After selecting the model user, the issuer server 104 may generate an indicator of a resolution for the first user, based on the model user, the identical or similar series of transactions found in the model user's history, and the first series of transactions of the first user (Step 335). The indicator, for example, may be any data set which includes one or more relevant contents of both (i) the first series of transactions of the first user and (ii) the identical or similar series of transactions found in the model user's history. An example indicator of a resolution may be stored as shown in Table 1.

TABLE 1 FIRST USER TRANSACTION MODEL USER ATTRIBUTES transaction casino transaction casino location location spending category gambling spending category gambling spending subtotal $880.00 spending subtotal $250.00 spending category Alcohol spending category alcohol spending subtotal $342.00 spending subtotal  $50.00 total spent $1,222.00   total spent $300.00 subcluster credit subcluster credit attribute score < 600 attribute score > 800

After generating the indicator of resolution, the issuer server may convert the indicator to a natural language statement (Step 340). This conversion may occur when the issuer server 104 implements a natural language processing (NLP) engine using the generated indicator, via NLP techniques or algorithms such as a rule-based NLP, a statistical NLP, or any other known NLP techniques capable of adding natural language syntax and words of a predetermined language (e.g., English) to the raw data set forth by the indicator.
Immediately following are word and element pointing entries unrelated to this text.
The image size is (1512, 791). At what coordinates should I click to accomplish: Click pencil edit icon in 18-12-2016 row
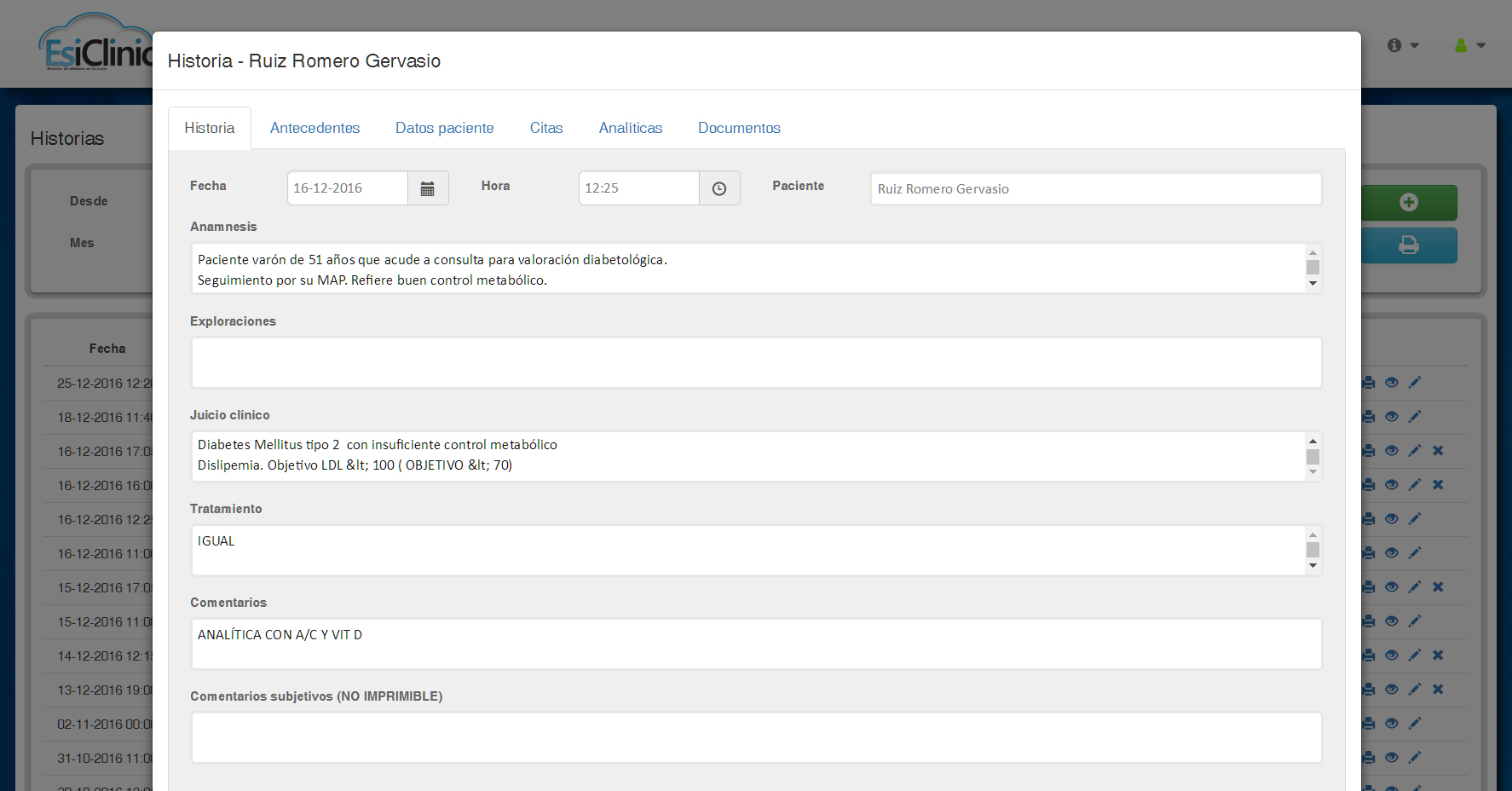pyautogui.click(x=1415, y=417)
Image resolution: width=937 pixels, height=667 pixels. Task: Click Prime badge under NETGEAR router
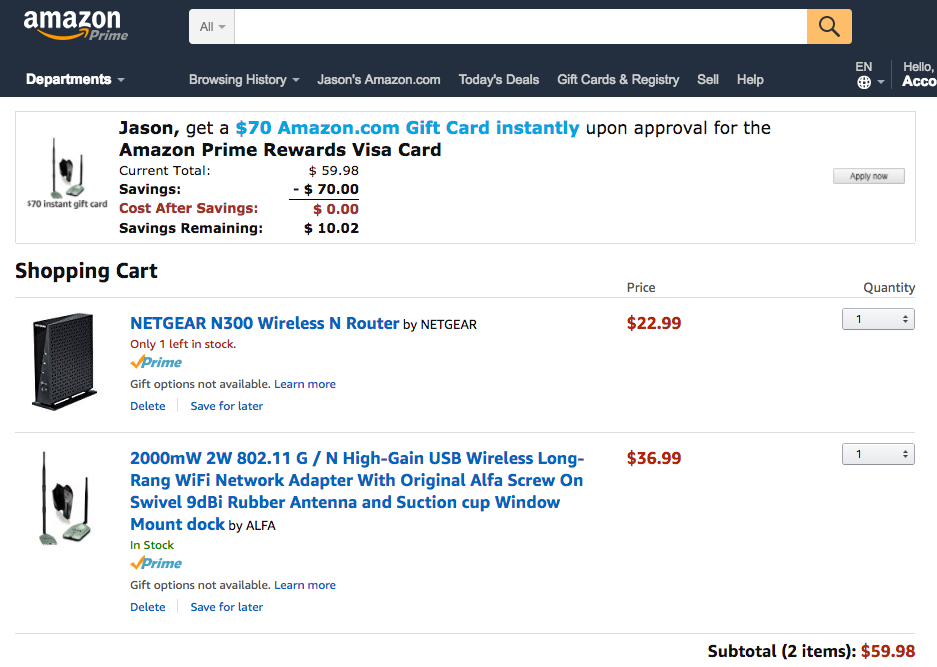(156, 362)
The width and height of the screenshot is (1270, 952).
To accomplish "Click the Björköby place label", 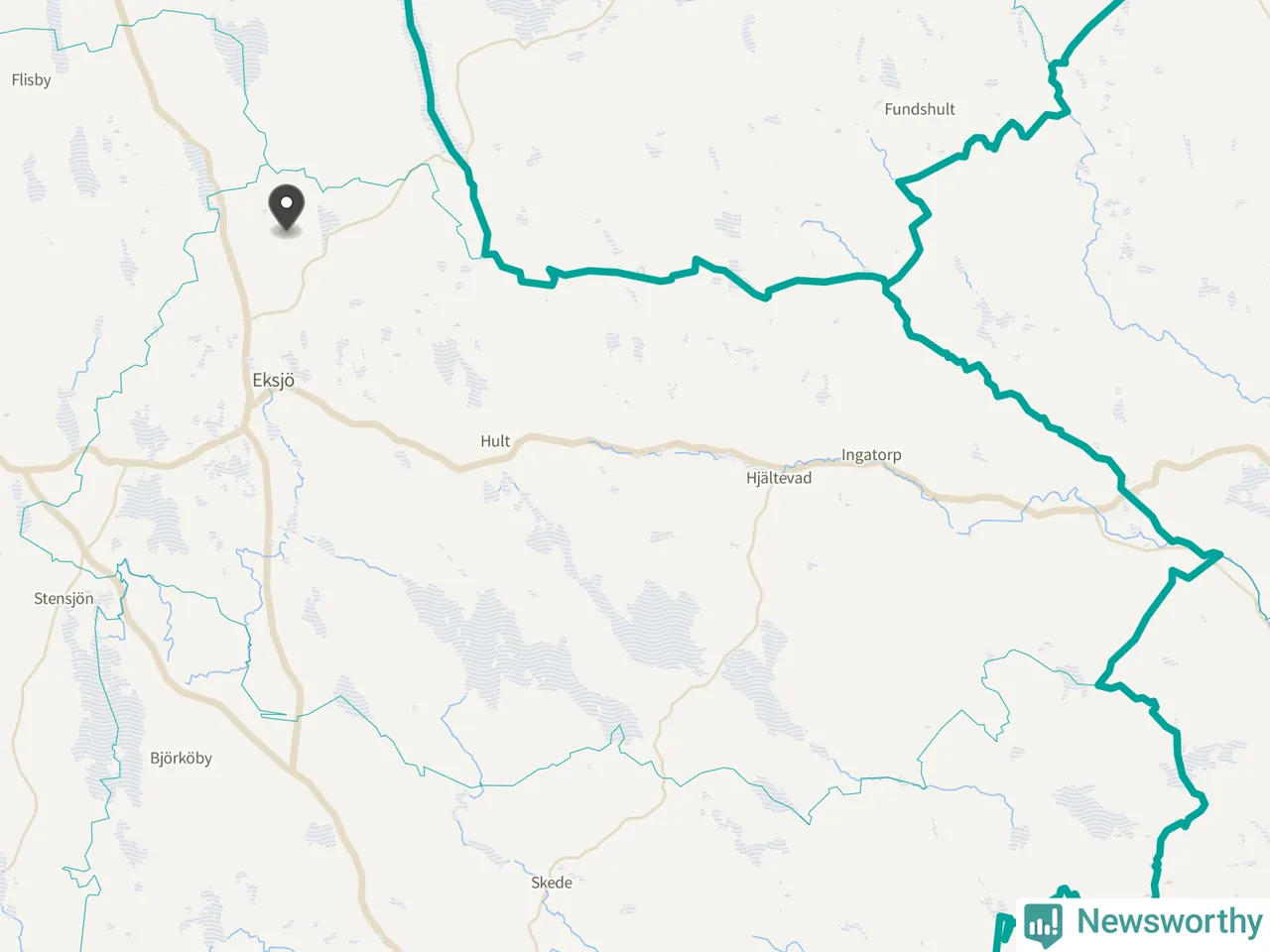I will (x=181, y=758).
For example, the indicator shown in Table 1 may be converted to the following natural language statement: “We noticed that you have been spending a lot of money in the past 12 hours at a casino. Let's stop and look at another customer's casino spending. Mark (not real name) has a credit score above 800, which is excellent. When Mark went to a casino, he only spent $50 on alcohol and $250 on gambling, while you have spent $342 so far tonight on alcohol and $880 on gambling. We suggest you take a cue from Mark!”
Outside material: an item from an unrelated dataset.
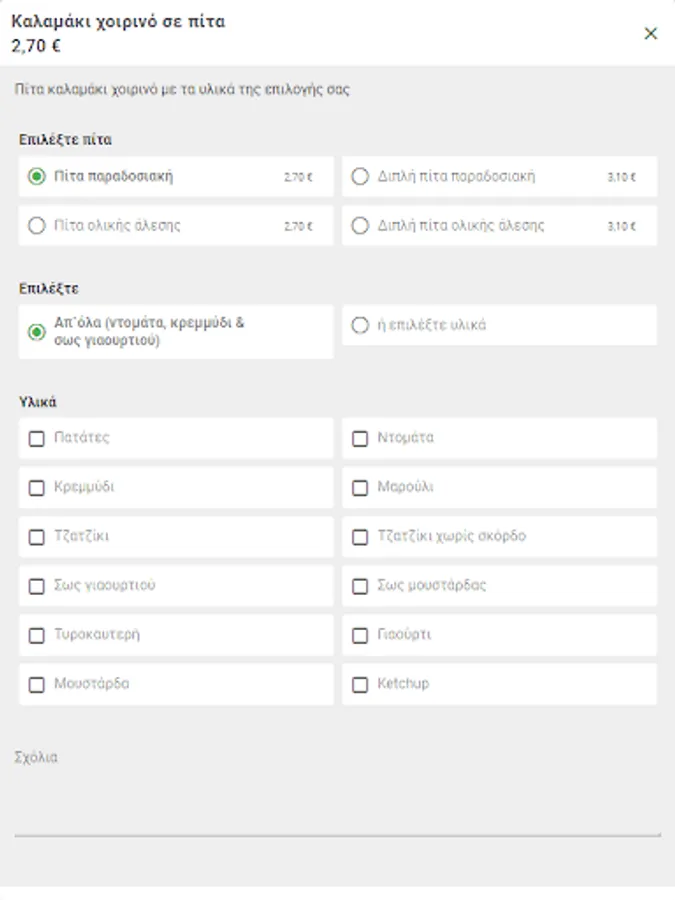
Task: Pick Διπλή πίτα ολικής άλεσης option
Action: click(x=360, y=226)
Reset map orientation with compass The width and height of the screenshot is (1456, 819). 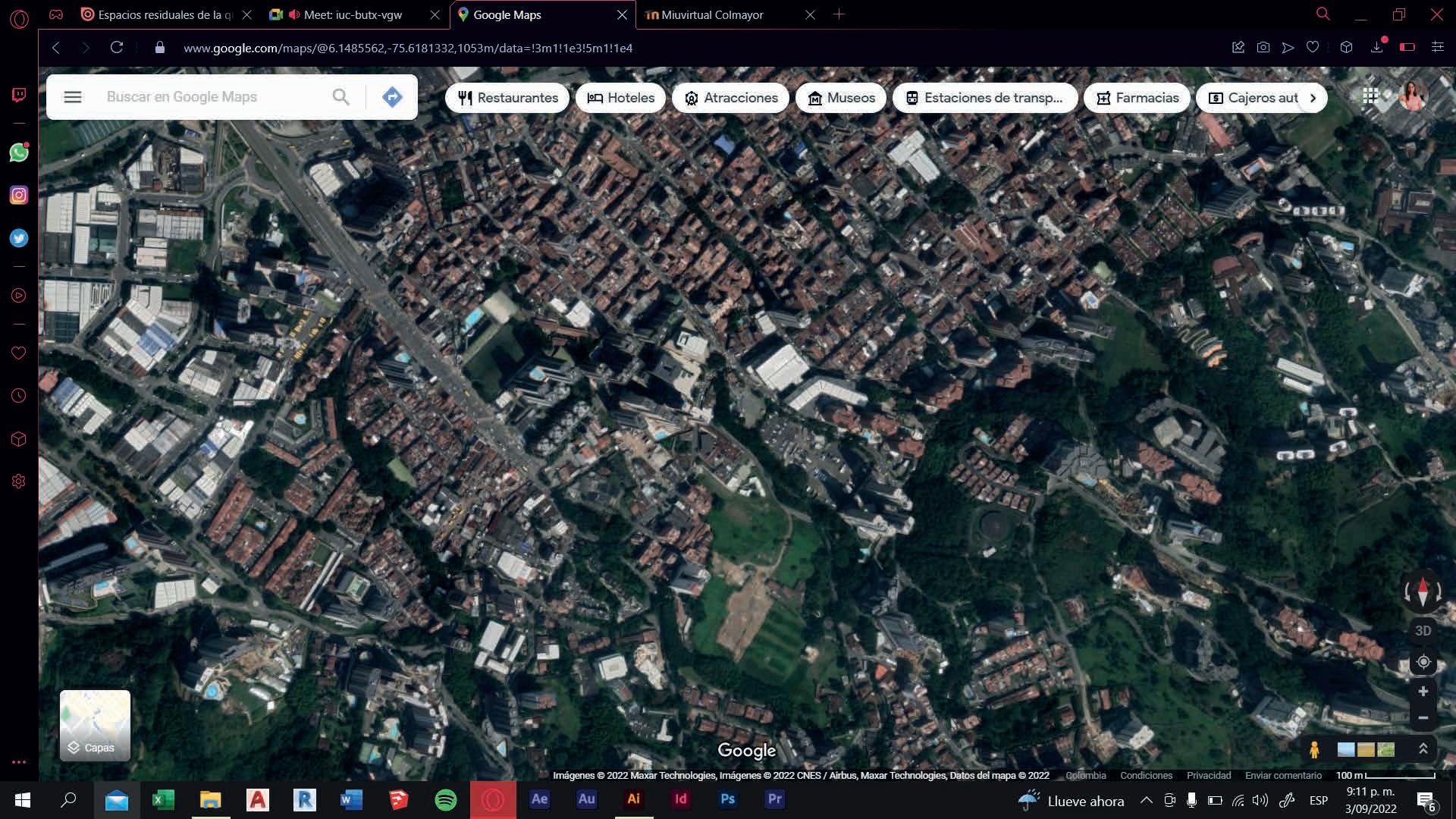coord(1423,592)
After the conversion to the natural language statement is complete, the issuer server 104 may cause or initiate a display of the natural language statement to the user device 112 of the first user (Step 345). In some implementations, any user 108 may intentionally and voluntarily set a user preference at an application of the user device 112 such that the user's fiscal spending is regularly monitored, analyzed by an artificial intelligence, and potentially lead to a notification to the user 108, in accordance with the exemplary method 300. Alternatively, an application of the user device 112 may be programmed to perform the exemplary method 300 by its original setting, such that the application, by default, delivers the user 108 with a virtual assistant which constantly monitors, using artificial intelligence, and automatically notifies the user 108 using uniquely customized resolutions. Whether an implementation of the exemplary method 300 is voluntary or involuntary, a recurring use of a specifically trained RNN, execution of a rule-based search algorithm for identification of a model user, and generation of a uniquely-tailored message for the user 108 are integrated together to result in improvements in RNN technologies, machine-learning-based automation of behavior monitoring tools, and front-end automated technological services provided to users of transaction instruments.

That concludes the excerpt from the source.